Lighthouse Mosaic By Natalija Moss

Making Pictures With Colored Mirror Tile

Natalija improvised this picture of a lighthouse using the Colored Mirror Tiles to show that they can be used to render an image. We added these tiles last year, but I haven’t had time to use them in anything.

In Praise of Colored Mirror Tiles

I can say that the Colored Mirror Tile ranks the highest of all our product lines in terms of being “pretty shiny things” in a rainbow of colors. (Sure the 24kt Gold Mosaic Glass is dazzling, but that is only one color, and things like beads and gemstones are more accents than they are materials for rendering.)

The colored mirror tile seems pretty durable in terms of the oxidation protection on the silver backing. There was some left-over bleach water at the warehouse, I dumped in some cut up Colored Mirror Tile, and the bleach water completely dried up without the tile oxidizing.

As an engineer that has experience in materials testing, I know that a more meaningful test would be to put them in straight bleach for a period of months, AND MULTIPLE SPECIMENS OF ALL COLORS would need to be tested, but I was still surprised that cut edges could be exposed to bleach water for days without any visible effect.

That sort of protection on the silver backing means that you can definitely use a white PVA adhesive like Weldbond without any worries about it compromising the the silver, which is something you can’t say about the cheap colored mirror stock that other suppliers cut up for tiles.

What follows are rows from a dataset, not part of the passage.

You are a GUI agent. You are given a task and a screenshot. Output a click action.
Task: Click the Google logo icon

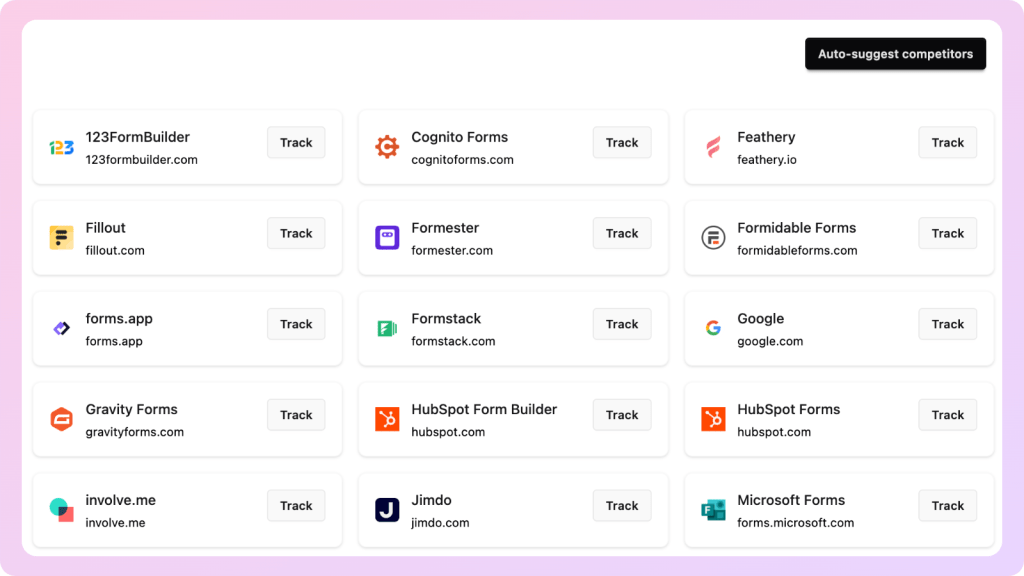pos(713,329)
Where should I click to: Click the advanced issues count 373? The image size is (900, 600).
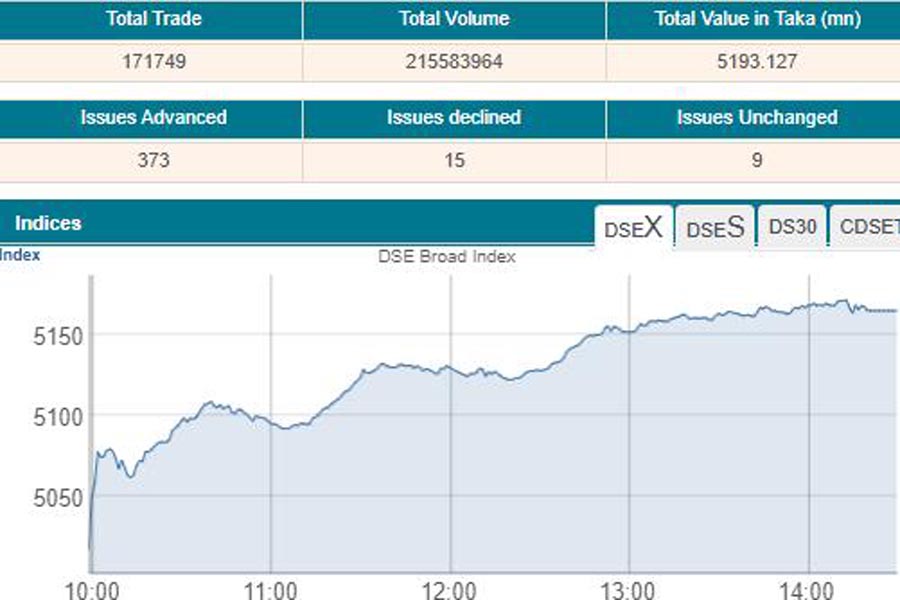point(153,160)
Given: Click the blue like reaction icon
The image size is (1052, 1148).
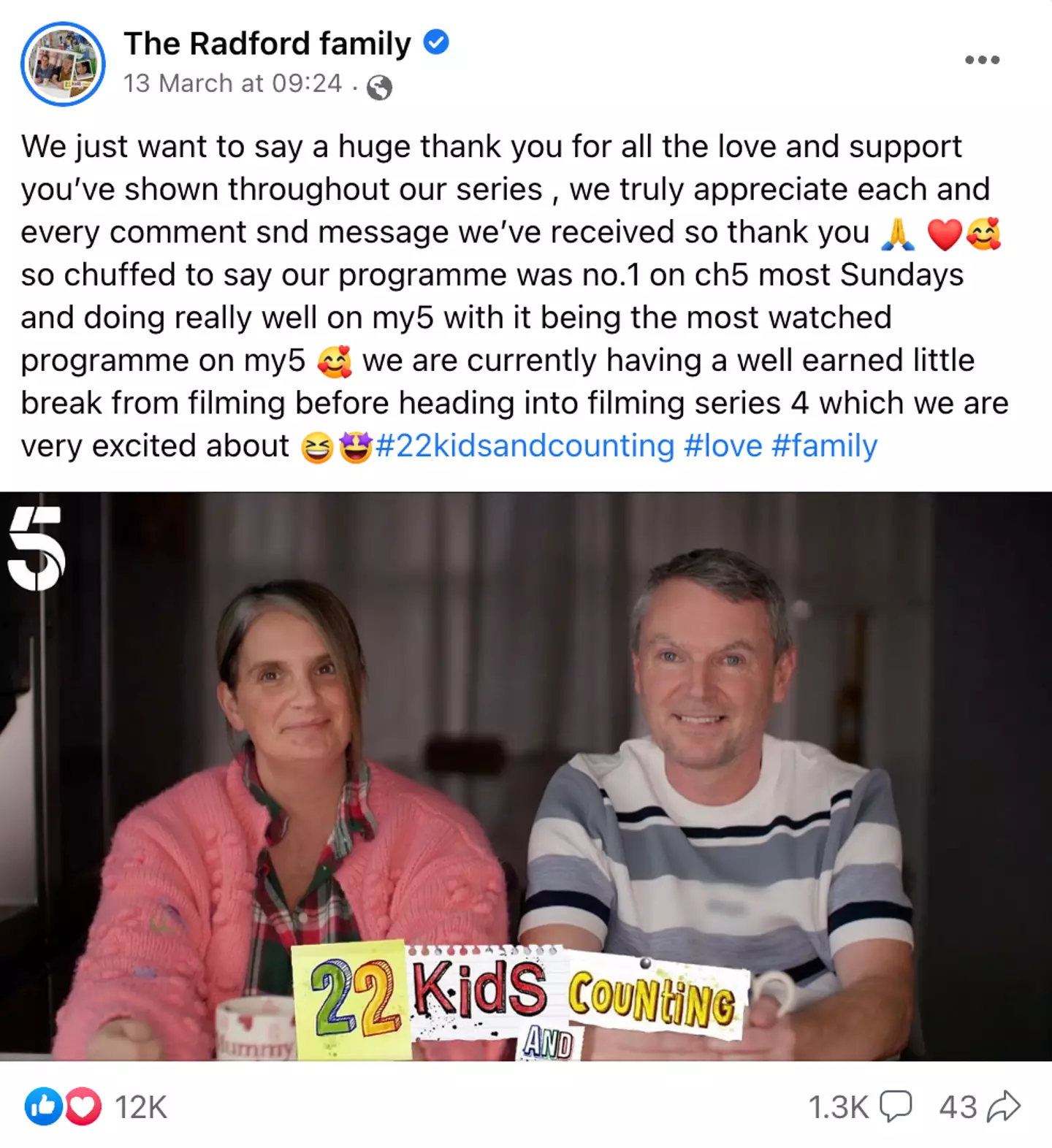Looking at the screenshot, I should [43, 1106].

I wouldn’t use our Colored Mirror Tile in a chlorinated swimming pool just because I am an engineer and want anything I make to last as long as things made by the ancient Roman. But the manufacturer says that they are being used in swimming pools.

I did note that the manufacturer states that the Colored Mirror Tiles shouldn’t be exposed to sulfur. I guess that means as long as you do not practice alchemy on your mosaic coffee table, these should be good to go…

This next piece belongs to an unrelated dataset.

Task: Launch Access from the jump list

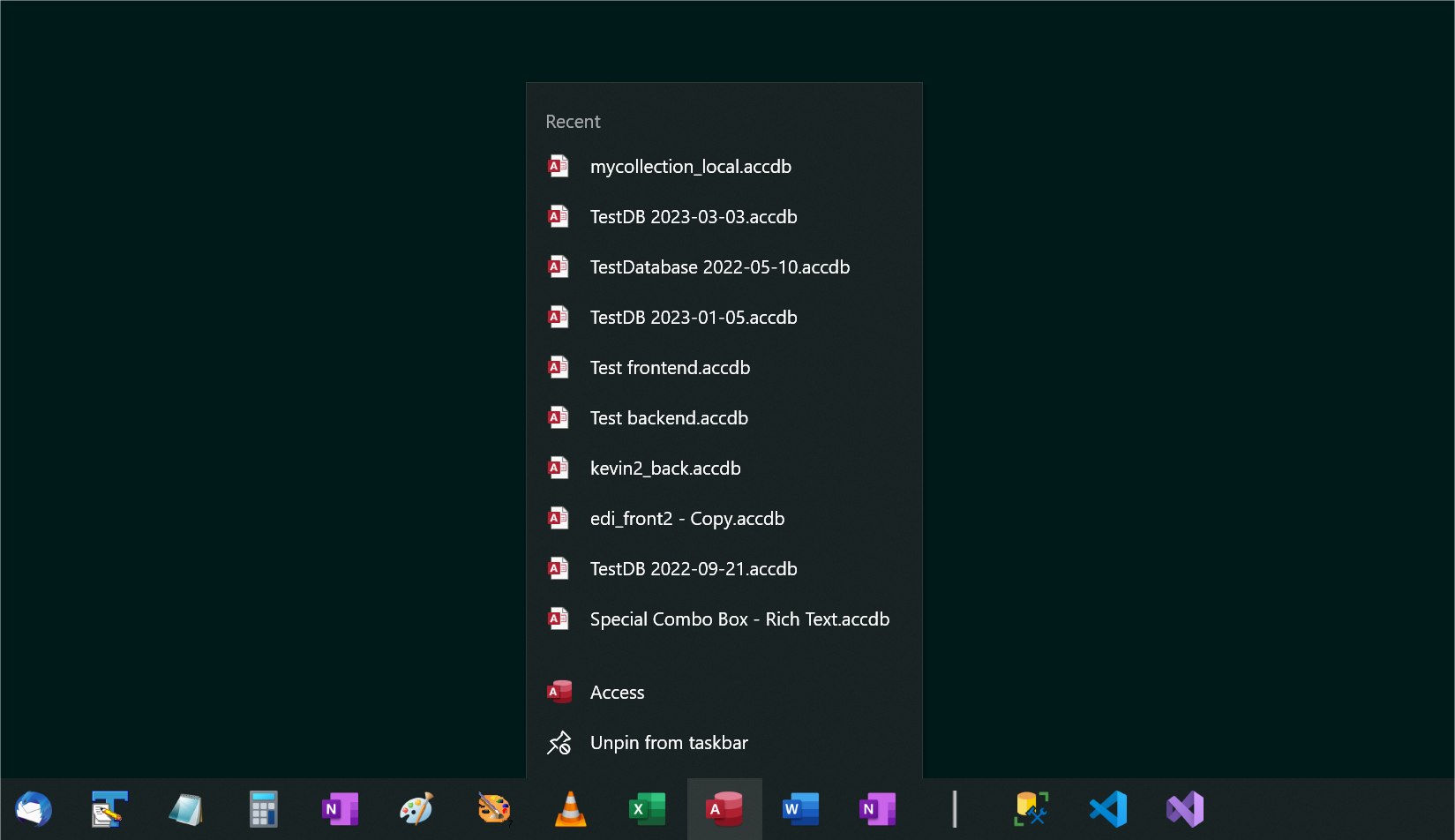Action: pyautogui.click(x=617, y=693)
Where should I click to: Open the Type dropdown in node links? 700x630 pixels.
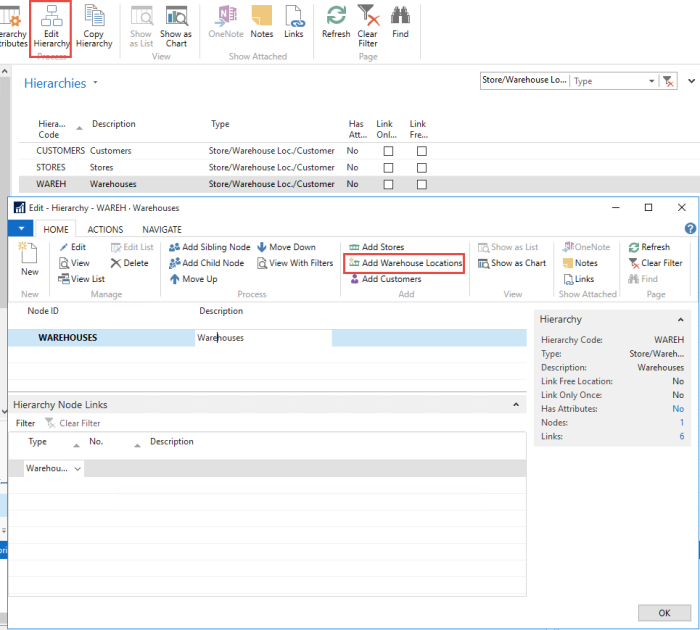[78, 468]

Suitable Mosaic Backers For Indoors

If you are going to use materials like colored glass tile, which take a lot of fossil fuel and minerals to make, then the environmental cost of these materials dictate that you use a durable backer for any mosaic you make with them.

Natalija made this mosaic on a whim, and she made it on a piece of pallet wood instead of a more suitable piece of plywood, which we have tons of in the studio. Pallets are made from the cheapest variety of wood, which is porous and brittle, and so this was not the best choice.

To compensate for using such a vulnerable backer, Natalija painted the sides of the backer with several coats of artists acrylic paint and sealed the bottom with Weldbond. That should lock out moisture and keep the wood from warping or splitting over time.

Note that you would want to paint or seal the sides of the sanded plywood Mosaic Backer Boards we sell, but you wouldn’t have to seal the bottoms, which come sealed in clear polyurethane.